▸ **Tekstfragment**:
Carifesta en het amateurisme
De eerste edities van Carifesta heb ik niet meegemaakt, maar bij de Carifesta’s die ik bewust heb beleefd was amateurisme en provisorisch handelen steeds troef. Het begint met het feit dat deelnemende landen het Carifesta-gebeuren incidentalistisch bekijken en benaderen. Er zijn geen permanente structuren. Op het laatste moment wordt er een nationale commissie samengesteld, al dan niet met een gewichtige naam. Als het goed is, wordt er gesproken over een budget. Weinigen zien echter geld. Van de meeste deelnemende individuen en/of groepen wordt verwacht dat zij de door hen gemaakte – of te maken – kosten voorschieten. Dit leidt tot stagnatie en onzekerheid. Dit heeft gevolgen voor een vlotte voorbereiding. Landen wachten tot het laatste moment om zich te registreren, vele overschrijden deadlines.
Door deze werkwijze is het moeilijk voor het organiserende land om te plannen.Tot het laatste moment blijft dat landen niet kunnen aangeven of en met welke sterkte ze zullen deelnemen aan Carifesta.
Het organiserende land blijft tot het laatste moment in het ongewisse wat betreft het aantal landen dat daadwerkelijk zal deelnemen aan Carifesta. Wat de respectieve landen zullen presenteren, is onduidelijk. Delegaties van landen die uiteindelijk wel komen, blijken veel groter of kleiner te zijn dan aanvankelijk was opgegeven. Hoe kan je dan plannen? Plannen, een wezenlijk onderdeel van het proces tot ontwikkeling. Om maar even te refereren aan het thema van Carifesta XI. Doordat de meeste landen zich te laat melden en hetgeen ze zullen presenteren maar summier bekend is, kan er ook geen programma door het organiserende land worden gemaakt.
Carifesta XI
De opening van Carifesta XI was schitterend, maar werd ontsierd door de late aankomst van het staatshoofd en het feit dat grote delen van het volk – waar Carifesta om begonnen is – als apen achter dranghekken moesten worstelen om nog een glimp van al het moois op te vangen. Als organisatie kan je het niet maken dagenlang het volk op te roepen om bij de opening aanwezig te zijn. Vervolgens laat jij je eigen burgers elkaar verdringen achter de dranghekken, omdat ze een kaart – waar de organisatie nooit over gesproken heeft – niet kunnen tonen. Wanneer de organisatie wekenlang bezig is met het bouwen van een podium met een zeer beperkt aantal zitplaatsen, dan kan niet anders worden geconcludeerd dan dat de opening een moedwillige uitsluiting van het volk is geweest.

▸ **Gegeven materiaal**:
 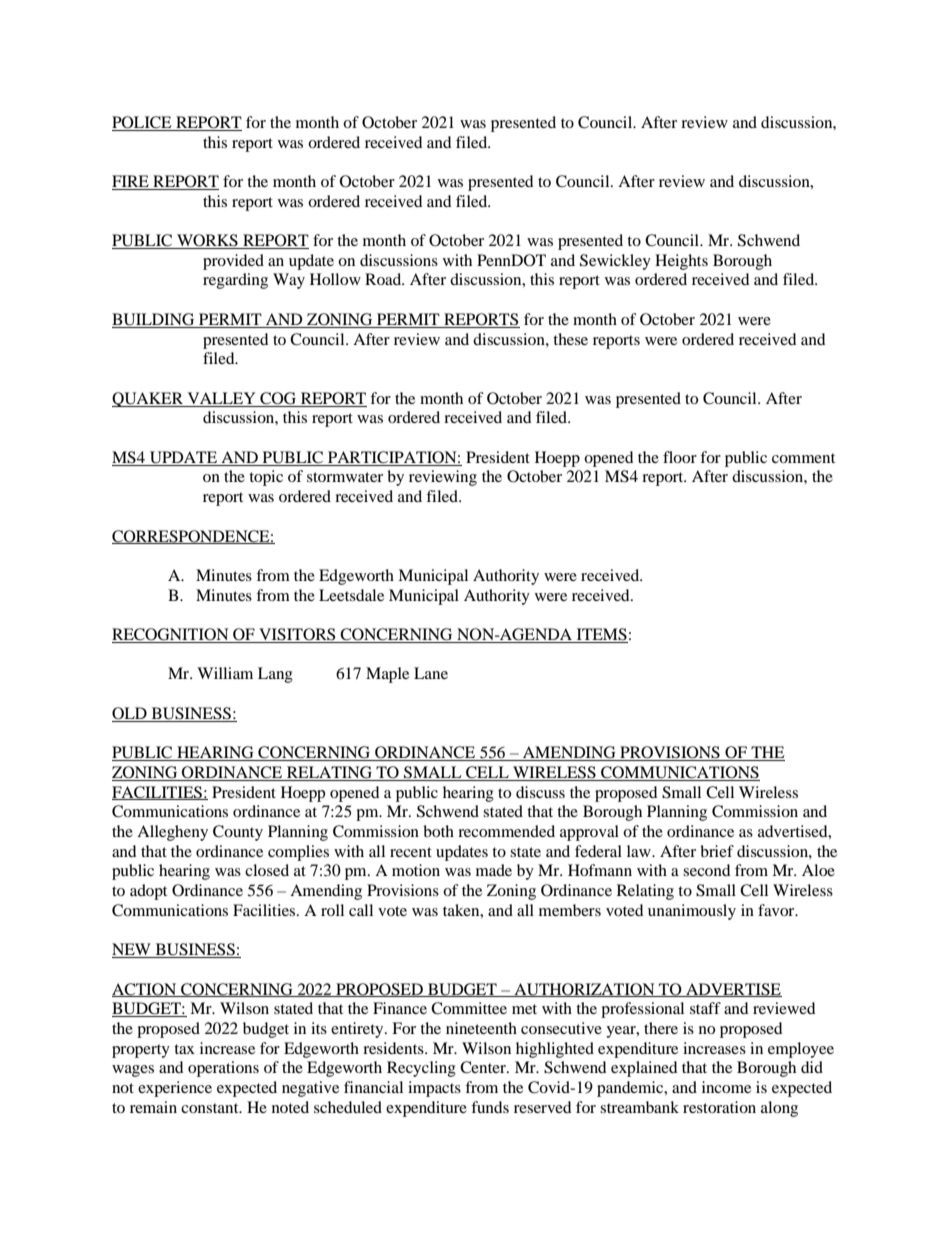 I want to click on Center, so click(x=484, y=1067).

▸ **Opdrachten**:
1. Herschrijf de alinea die begint met „De eerste edities van Carifesta” uit de tekst over Carifesta als beknopte opsomming en behoud daarbij de belangrijkste feiten.
2. Schrijf een vervolg op de tekst over Carifesta dat aansluit op de laatste zin, over de opening van Carifesta XI.
Het materiaal is afkomstig uit een andere bron.

▸ **Antwoorden op volgorde**:
1.
- Bij de Carifesta's die de schrijver bewust heeft meegemaakt, overheersten steeds amateurisme en provisorisch handelen.
- Deelnemende landen benaderen het festival incidentalistisch en hebben geen permanente structuren.
- Een nationale commissie wordt pas op het laatste moment samengesteld.
- In het beste geval wordt er over een budget gesproken, maar weinigen zien geld.
- De meeste deelnemers moeten hun kosten zelf voorschieten.
- Dit leidt tot stagnatie en onzekerheid en belemmert een vlotte voorbereiding.
- Landen registreren zich pas op het laatste moment en vele overschrijden deadlines.

2.
Geen programma
Aan de dame bij de balie van het Carifesta ‘Head office’ vroeg ik om een programma. Ze kwam haar belofte keurig na. Die middag nog ontving ik een mailtje. Maar dat was geen programma. Het was een opsomming van activiteiten waarvan bij de meeste de plaats en aanvangstijd niet waren vermeld en waarvan – zoals later zou blijken – vele geen voortgang zouden hebben of op een andere locatie dan op die lijst was aangegeven zouden plaatsvinden.
Het lijkt wel een voetbal WK waarbij in het programmaboekje staat dat in een bepaald stadion Brazilië tegen Duitsland zal spelen. Als je aankomt, blijkt het te gaan om een wedstrijd Uruguay tegen Japan.
Notoire laatkomers
Vele activiteiten begonnen steevast later dan het tijdstippen, welke dagelijks werden gepubliceerd. In DWT las ik dat de voorstelling van Tropicana, uit Cuba, stipt om 20.00 uur begon. Ik dacht: dat is dan iets waar ik naartoe moet. Ik was er om 19.40. Precies om 20.00 uur kwam er echter een mededeling die boekdelen sprak. Aan de honderden mensen die keurig een kaartje hadden gekocht en op tijd aanwezig waren, werd meegedeeld dat het optreden vandaag wat later zal aanvangen, omdat er op wat hoogwaardigheidsbekleders wordt gewacht. Duidelijker kon men zich niet distantiëren van dit onfatsoenlijke en ondisciplinaire gedrag van onze ‘hoogwaardigheidsbekleders’. De Cubaanse organisatie wilde aan dit wangedrag part noch deel zijn. De doelstellingen geven aan dat het bij Carifesta primair om de Caribische volken gaat. Bij Carifesta XI kreeg ik vaak onwillekeurig het gevoel dat het festival tot meerdere glorie van hoogwaardigheidsbekleders was georganiseerd en dat het volk als entourage mocht meedoen.
In de geest van het thema van dit Carifesta kan worden gesteld dat hoogwaardigheidsbekleders het nu eindelijk moet beseffen dat notoire laatkomers het woord ‘ontwikkeling’ niet in de mond mogen nemen. Hen moet eerst discipline worden bijgebracht. Anders blijven ze obstakels op weg naar ontwikkeling.
De hoogte van de lat
Ik ben het niet eens met hen die stellen dat wij de lat hoog gelegd hebben. De lat is onder andere pas hoog gelegd:|
wanneer deelnemers over een betrouwbaar programma boekje beschikken;
wanneer geprogrammeerde activiteiten op tijd beginnen;
wanneer naast de performers ook een groot aantal personen uit de deelnemende landen het Carifesta bezoeken;
wanneer via Carifesta het volk van het Caribisch gebied nader tot elkaar komt.  De lat kan door geen enkel organiserend land alleen hoog gelegd worden zolang de deelnemende landen incidentalistisch blijven kijken naar Carifesta.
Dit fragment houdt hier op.